New Larson Bill Raises the Bar for Congressional Climate Action

Carbon taxing to safeguard Earth’s climate took several major steps forward — politically and intellectually — with the introduction yesterday of the America’s Energy Security Trust Fund Act of 2009 by Rep. John B. Larson, chair of the House Democratic Caucus and fourth-ranking Democrat in the House of Representatives.
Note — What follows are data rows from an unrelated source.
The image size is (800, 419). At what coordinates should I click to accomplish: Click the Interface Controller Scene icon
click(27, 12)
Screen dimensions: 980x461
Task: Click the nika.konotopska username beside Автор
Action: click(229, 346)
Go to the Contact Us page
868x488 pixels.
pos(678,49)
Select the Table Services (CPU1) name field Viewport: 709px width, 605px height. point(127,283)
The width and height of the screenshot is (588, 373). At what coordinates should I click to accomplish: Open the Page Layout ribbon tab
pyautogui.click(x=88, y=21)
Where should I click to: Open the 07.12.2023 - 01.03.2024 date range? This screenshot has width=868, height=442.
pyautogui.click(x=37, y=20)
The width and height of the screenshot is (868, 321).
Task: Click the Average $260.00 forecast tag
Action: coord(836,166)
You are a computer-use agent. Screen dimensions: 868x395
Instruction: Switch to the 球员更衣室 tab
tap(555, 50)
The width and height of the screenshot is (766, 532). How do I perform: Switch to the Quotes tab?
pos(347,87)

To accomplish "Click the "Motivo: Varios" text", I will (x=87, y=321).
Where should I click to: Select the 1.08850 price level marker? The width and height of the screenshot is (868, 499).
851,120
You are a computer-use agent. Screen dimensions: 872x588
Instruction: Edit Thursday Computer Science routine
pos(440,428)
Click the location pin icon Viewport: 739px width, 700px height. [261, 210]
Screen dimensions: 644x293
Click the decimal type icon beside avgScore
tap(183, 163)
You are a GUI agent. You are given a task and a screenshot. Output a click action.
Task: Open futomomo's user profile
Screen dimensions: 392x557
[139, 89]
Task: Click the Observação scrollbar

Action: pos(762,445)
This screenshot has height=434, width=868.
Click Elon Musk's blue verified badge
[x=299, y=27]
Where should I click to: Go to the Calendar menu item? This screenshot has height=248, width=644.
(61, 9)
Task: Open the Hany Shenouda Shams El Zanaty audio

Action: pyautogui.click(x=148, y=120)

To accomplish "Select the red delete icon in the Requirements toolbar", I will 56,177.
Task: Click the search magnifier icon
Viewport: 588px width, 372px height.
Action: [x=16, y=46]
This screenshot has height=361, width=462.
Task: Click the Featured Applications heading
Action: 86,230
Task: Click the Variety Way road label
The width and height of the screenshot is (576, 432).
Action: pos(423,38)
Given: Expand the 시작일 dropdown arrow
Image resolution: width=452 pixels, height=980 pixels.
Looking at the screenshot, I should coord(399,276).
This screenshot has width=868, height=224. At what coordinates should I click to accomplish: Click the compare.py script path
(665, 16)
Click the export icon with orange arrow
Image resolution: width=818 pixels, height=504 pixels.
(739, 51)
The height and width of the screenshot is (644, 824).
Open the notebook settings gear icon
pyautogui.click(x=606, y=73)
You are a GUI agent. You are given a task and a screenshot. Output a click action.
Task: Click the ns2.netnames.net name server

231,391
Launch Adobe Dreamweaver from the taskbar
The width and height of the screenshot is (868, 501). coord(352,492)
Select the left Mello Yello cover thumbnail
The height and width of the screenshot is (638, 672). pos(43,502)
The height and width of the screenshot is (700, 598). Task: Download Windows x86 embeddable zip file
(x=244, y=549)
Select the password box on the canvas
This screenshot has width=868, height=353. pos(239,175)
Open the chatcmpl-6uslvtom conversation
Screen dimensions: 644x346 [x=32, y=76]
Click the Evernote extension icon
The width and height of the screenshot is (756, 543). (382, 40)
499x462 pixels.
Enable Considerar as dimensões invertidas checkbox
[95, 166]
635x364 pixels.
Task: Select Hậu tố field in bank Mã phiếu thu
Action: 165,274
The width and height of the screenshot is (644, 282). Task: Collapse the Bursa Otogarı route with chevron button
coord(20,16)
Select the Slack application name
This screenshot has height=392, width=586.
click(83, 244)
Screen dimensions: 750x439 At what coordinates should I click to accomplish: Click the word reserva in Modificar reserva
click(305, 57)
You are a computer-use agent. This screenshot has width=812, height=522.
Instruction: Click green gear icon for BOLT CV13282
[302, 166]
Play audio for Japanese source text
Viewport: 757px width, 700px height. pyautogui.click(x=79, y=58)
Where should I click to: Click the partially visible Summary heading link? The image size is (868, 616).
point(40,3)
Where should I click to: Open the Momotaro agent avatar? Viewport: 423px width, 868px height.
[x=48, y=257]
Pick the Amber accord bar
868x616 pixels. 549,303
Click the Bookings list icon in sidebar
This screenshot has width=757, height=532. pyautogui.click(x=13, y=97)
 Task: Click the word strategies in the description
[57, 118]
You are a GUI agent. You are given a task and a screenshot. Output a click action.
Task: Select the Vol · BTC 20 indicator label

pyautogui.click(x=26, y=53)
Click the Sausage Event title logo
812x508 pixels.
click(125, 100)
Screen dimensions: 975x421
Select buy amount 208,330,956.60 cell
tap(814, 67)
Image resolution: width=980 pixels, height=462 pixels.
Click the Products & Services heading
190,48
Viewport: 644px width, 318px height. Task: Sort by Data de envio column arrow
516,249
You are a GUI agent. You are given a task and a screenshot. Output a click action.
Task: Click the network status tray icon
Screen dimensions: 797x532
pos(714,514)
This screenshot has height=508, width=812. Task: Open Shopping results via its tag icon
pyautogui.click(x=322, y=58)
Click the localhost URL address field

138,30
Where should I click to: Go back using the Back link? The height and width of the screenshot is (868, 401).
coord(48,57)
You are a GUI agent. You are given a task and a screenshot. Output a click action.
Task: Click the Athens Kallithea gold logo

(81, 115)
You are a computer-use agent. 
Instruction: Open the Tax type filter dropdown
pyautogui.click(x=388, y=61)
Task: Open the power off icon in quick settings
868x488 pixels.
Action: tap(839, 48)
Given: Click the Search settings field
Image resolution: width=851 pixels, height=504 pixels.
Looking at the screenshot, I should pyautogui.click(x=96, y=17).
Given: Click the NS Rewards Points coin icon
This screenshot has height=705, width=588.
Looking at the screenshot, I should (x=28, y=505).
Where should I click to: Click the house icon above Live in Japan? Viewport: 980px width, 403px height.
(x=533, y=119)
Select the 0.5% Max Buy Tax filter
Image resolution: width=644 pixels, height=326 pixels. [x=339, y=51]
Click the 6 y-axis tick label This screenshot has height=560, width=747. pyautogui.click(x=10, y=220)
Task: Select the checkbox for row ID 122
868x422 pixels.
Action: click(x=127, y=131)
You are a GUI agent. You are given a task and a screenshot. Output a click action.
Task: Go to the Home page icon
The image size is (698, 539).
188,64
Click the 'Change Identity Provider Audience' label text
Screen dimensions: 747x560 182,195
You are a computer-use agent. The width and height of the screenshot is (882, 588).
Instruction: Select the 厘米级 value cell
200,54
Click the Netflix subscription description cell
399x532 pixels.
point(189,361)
The new bill builds and improves on Rep. Larson’s 2007 bill with these provisions:

  • The first-year tax rate is $15 per ton of carbon dioxide.
  • The rate rises by $10/ton per year.
  • After five years, that increase rate is automatically bumped up to $15/ton if U.S. emissions stray from an EPA-certified glide path to cut emissions by 80% from 2005 levels in 2050.
  • To protect domestic manufacturers, the bill authorizes the Treasury Department to impose a “carbon equivalency fee” on carbon-intensive products imported from non-carbon-taxing nations.
  • Clean-tech R&D and investments are eligible for $10 billion a year in tax credits.
  • Impacted workers and industries are eligible for transition assistance of $7.5 billion in the first year; this is phased out after year 10 but still totals $41 billion.
  • All other revenue is tax-shifted to Americans via reductions in payroll taxes.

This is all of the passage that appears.